-- Provided material --
■ ■ ■ ■ ■ ■ ■
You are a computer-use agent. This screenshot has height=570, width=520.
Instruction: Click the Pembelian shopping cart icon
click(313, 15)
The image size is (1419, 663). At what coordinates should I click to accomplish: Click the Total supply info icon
■ ■ ■ ■ ■ ■ ■
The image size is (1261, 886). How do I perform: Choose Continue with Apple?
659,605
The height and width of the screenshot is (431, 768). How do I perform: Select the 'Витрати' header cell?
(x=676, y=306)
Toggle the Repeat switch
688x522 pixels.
■ ■ ■ ■ ■ ■ ■
-- Work order --
Go back to the listing above. Copy word for word the lines from the one with "The height and" through the one with "688x522 pixels.", and nothing more.

-- Answer to the exercise --
The height and width of the screenshot is (431, 768). How do I perform: Select the 'Витрати' header cell?
(x=676, y=306)
Toggle the Repeat switch
688x522 pixels.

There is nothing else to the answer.